The thing is, small children still elude their parents' grip in the same way and for the same reasons that they did hundreds of years ago. The reason that leading strings and walking reins were invented still exists. They are not as necessary as they once were, thanks to the invention of things like the kitchen range (with insulation, even, so that touching the side of it doesn't result in a 3rd degree burn), but the basic reason for their existence remains unchanged: some children will bolt in dangerous situations, and using a physical means of restraining them is sometimes necessary and prudent. Sometimes even able-bodied parents can lose the ability to hold onto them, even with the best will in the world. I'd have you ask my mother about that: 60 yrs. ago she fell, broke her leg and knocked herself unconscious while walking with a toddler and pushing a stroller (she was on her way to the grocery store). She was about to cross a very busy city street when it happened, and my eldest sister probably owes her life to the fact that she was wearing reins that day.
 
Diz-Mommy said:
Halleluiah! Someone who sees the value of teaching their child! Yes, even a one year old can be taught right from wrong. Good for you Patrice! :cheer2:


Oh good grief. :rolleyes:
 
People, people....Why does everyone feel like what they do is the right thing? I think it's because whatever you do IS the right thing for your family and not necessarily for another family.
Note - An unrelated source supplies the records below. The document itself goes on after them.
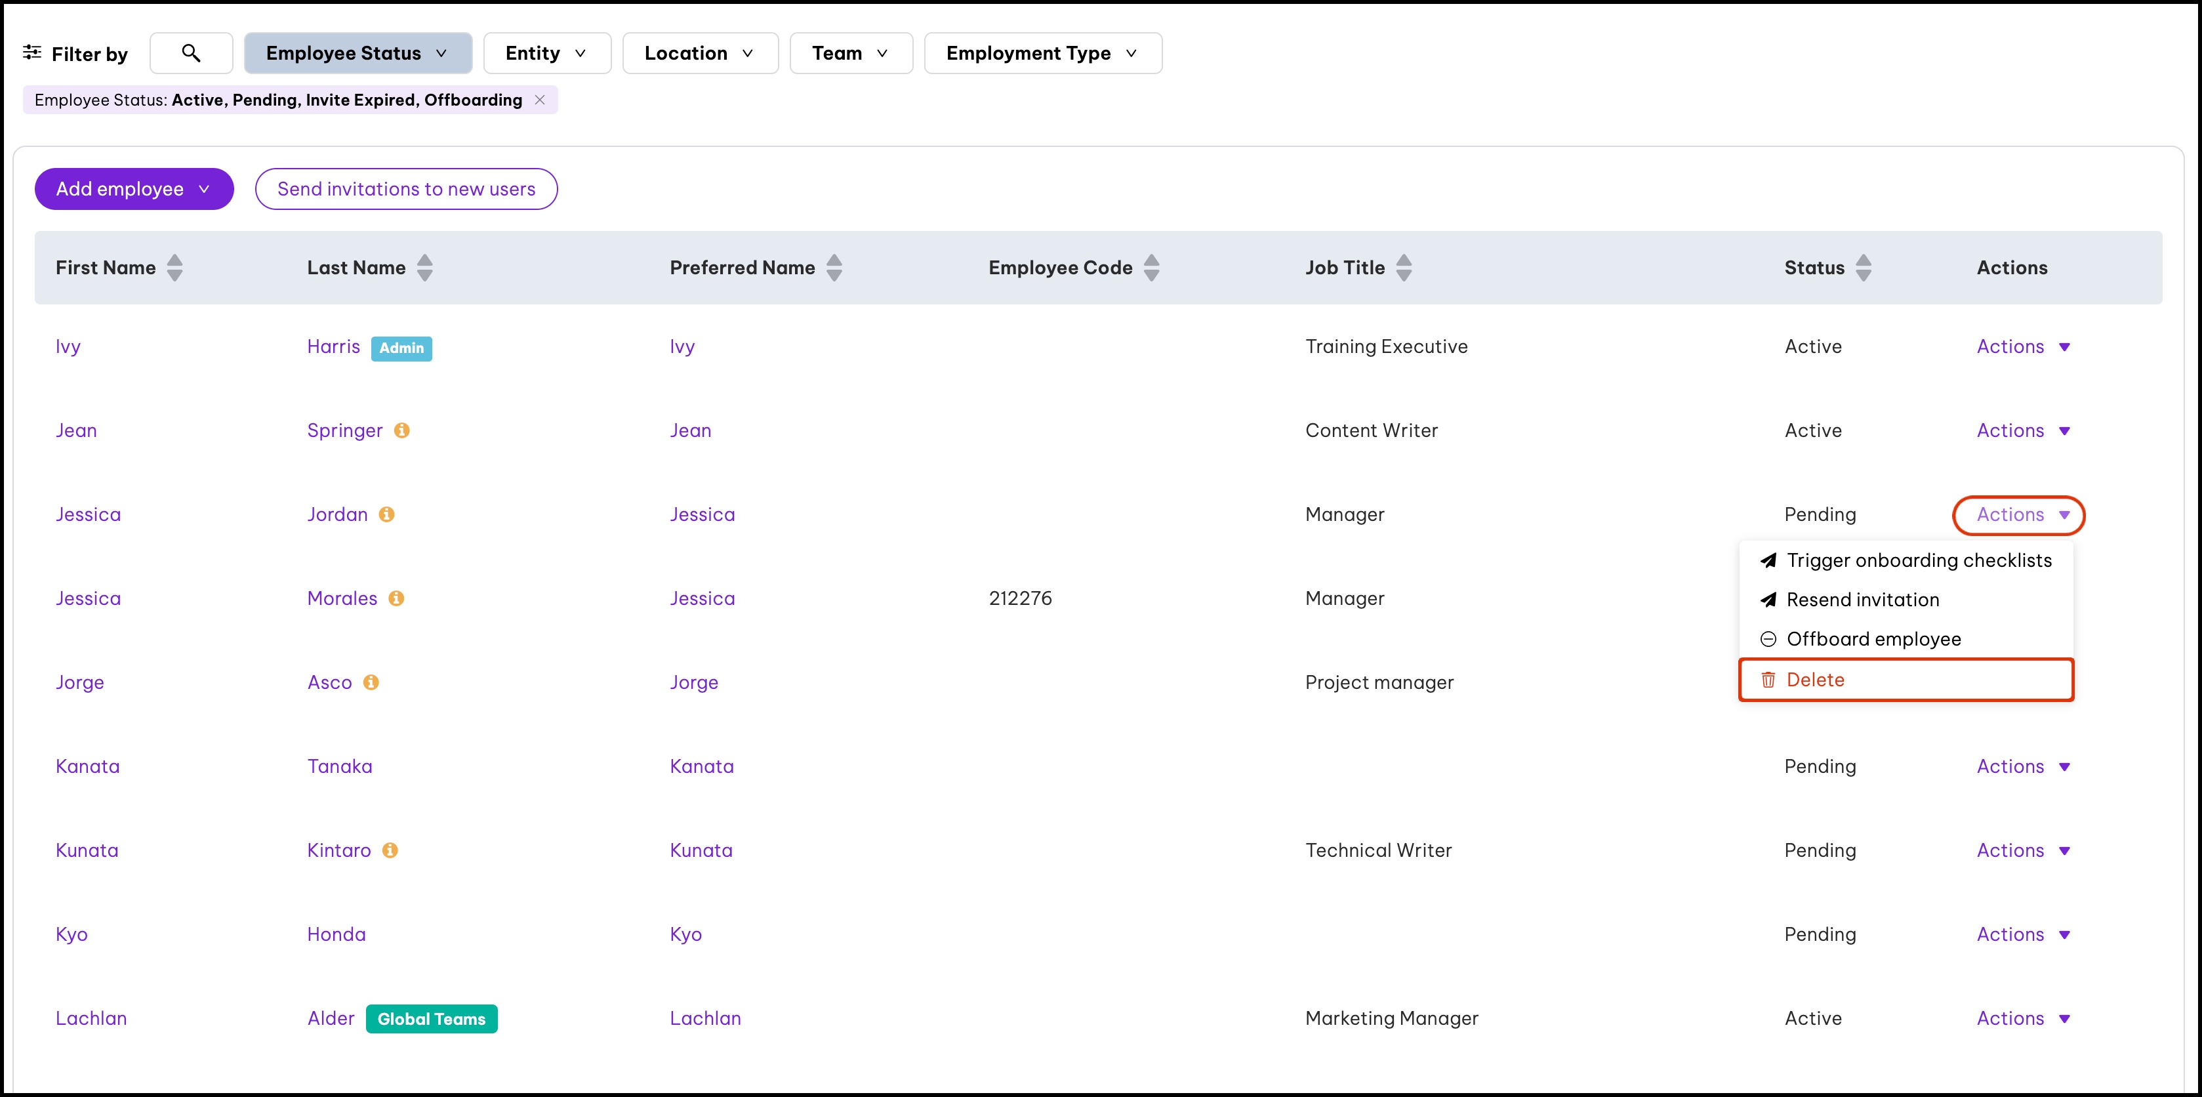Click Send invitations to new users

(406, 189)
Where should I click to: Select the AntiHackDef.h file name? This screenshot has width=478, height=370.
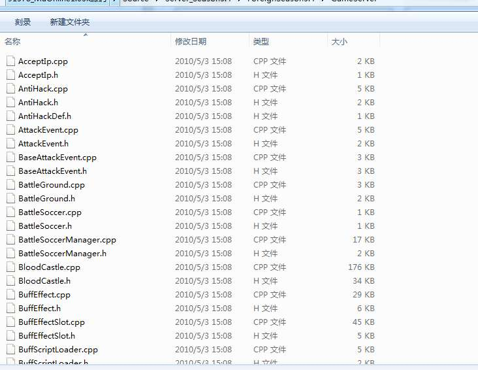(x=44, y=116)
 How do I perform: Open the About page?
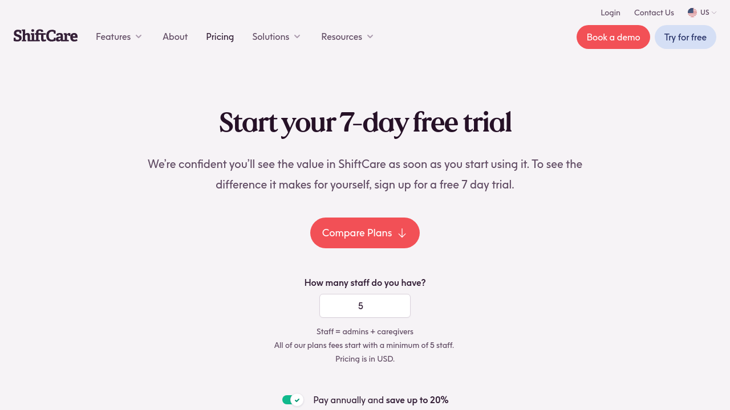pyautogui.click(x=175, y=36)
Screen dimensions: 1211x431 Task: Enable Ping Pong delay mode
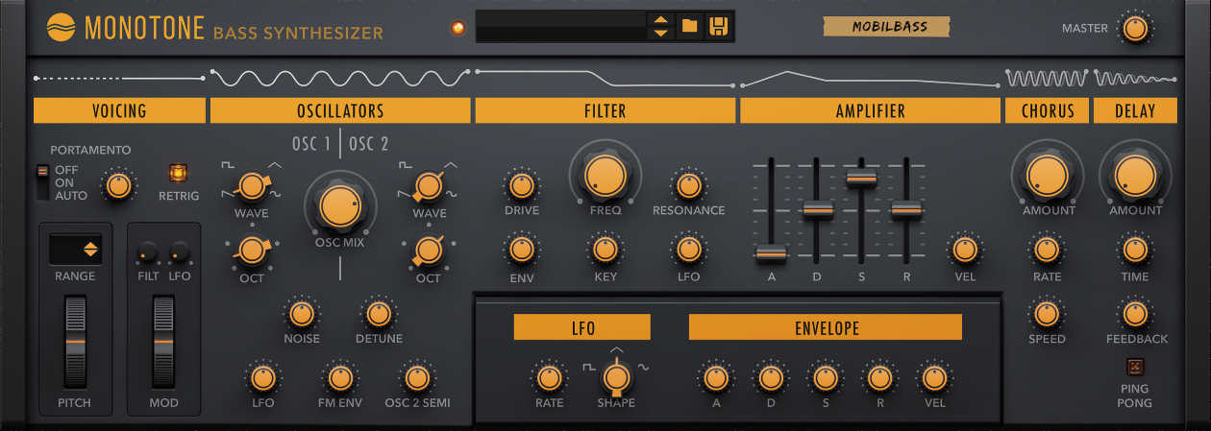pyautogui.click(x=1134, y=366)
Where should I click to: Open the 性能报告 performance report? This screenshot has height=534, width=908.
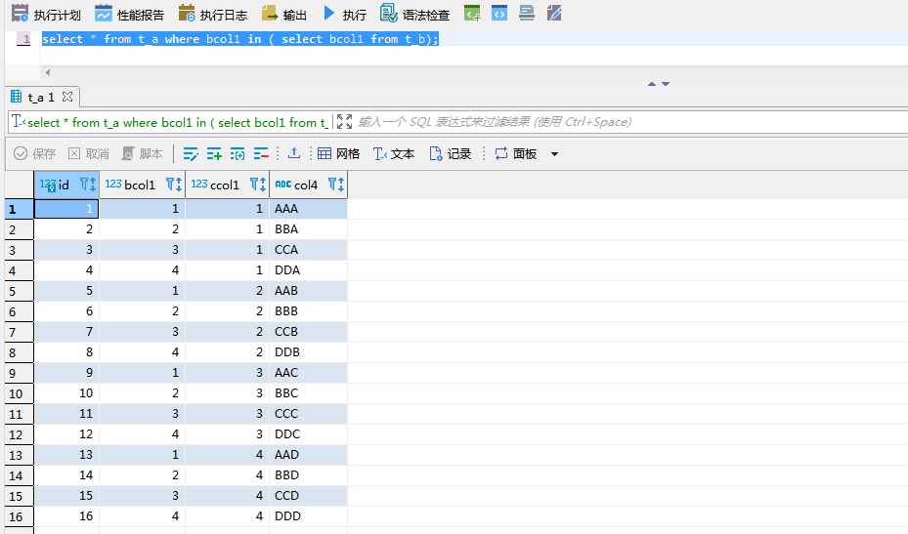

Some breastfeed, some don't; some use harnesses, some don't...Do any of you gawk and make comments about mothers that have a bottle in their child's mouth? I find it so funny that we always feel like we have to justify how we have chosen to raise our children. It's obvious that everyone on these boards love their children. I just hate that some parents are so judgmental of other parents. Can't we all just agree to disagree on this subject? BTW, yes, I used a harness on my dd when she was almost 2 and she is almost 8 and not at all scarred by that decision. Busy shopping mall at Christmas, single mother shopping by herself, one trusty harness to keep her safely close to my side.....PRICELESS!!! ::MinnieMo
 
Let me say that I have never been thrilled with the whole leash thing. But for those of you who made dog comparisons--when my brother in law was little his parents used to tie him to a tree in the front yard with rope. :dog: And he is one of the best, kindest, most well-adjusted people I know! So I don't think a small child will be scarred for life by wearing a harness. I just always seem to not see the cord and end up tripping on the darn things!